Copy out the listing below word for word, omitting the pictures.

ROWS ▸
┌────────

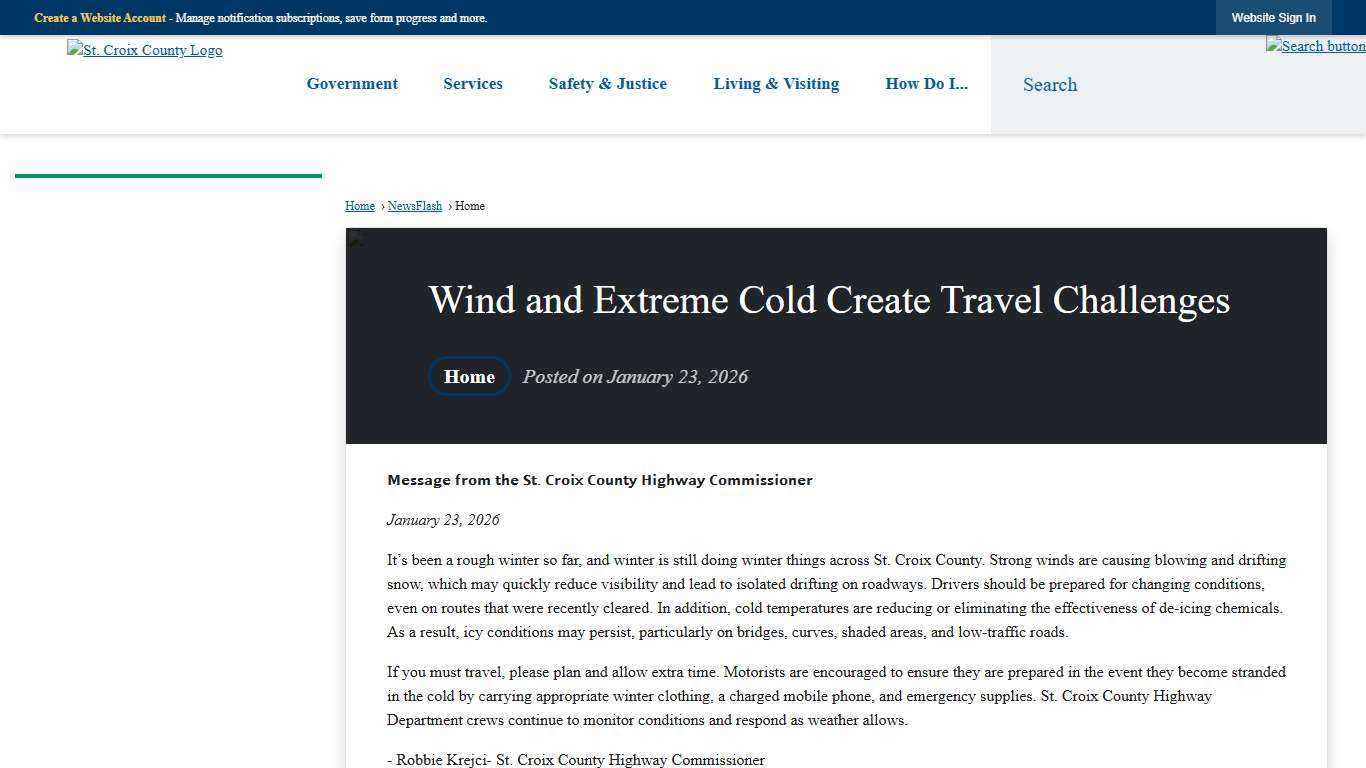Open the NewsFlash breadcrumb link
The height and width of the screenshot is (768, 1366).
coord(414,206)
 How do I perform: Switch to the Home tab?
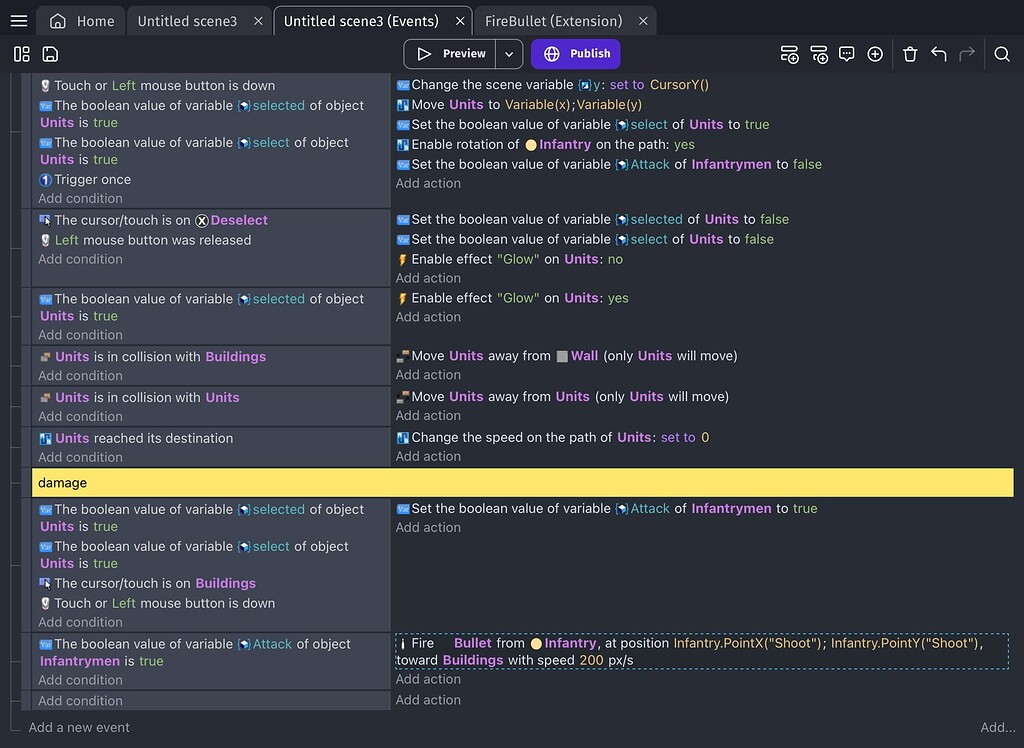point(80,19)
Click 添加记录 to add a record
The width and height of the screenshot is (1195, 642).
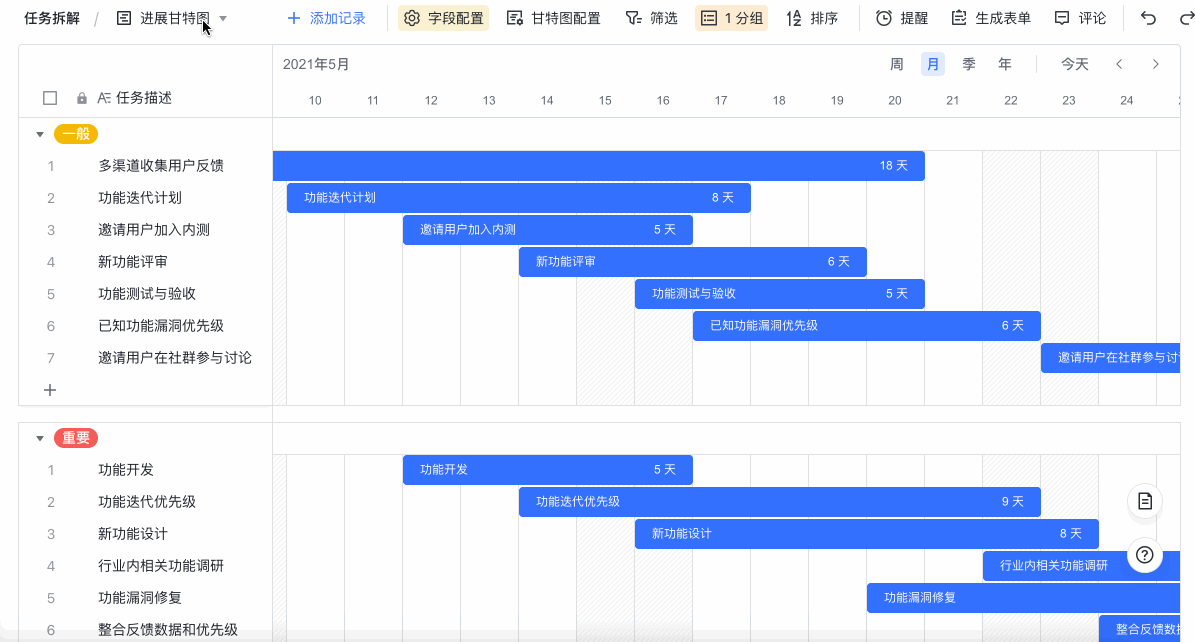(326, 18)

└────────

SOLUTION TO THIS TASK ▸
Open the NewsFlash breadcrumb link
The height and width of the screenshot is (768, 1366).
coord(414,206)
 How do I perform: Switch to the Home tab?
point(80,19)
Click 添加记录 to add a record
The width and height of the screenshot is (1195, 642).
(326, 18)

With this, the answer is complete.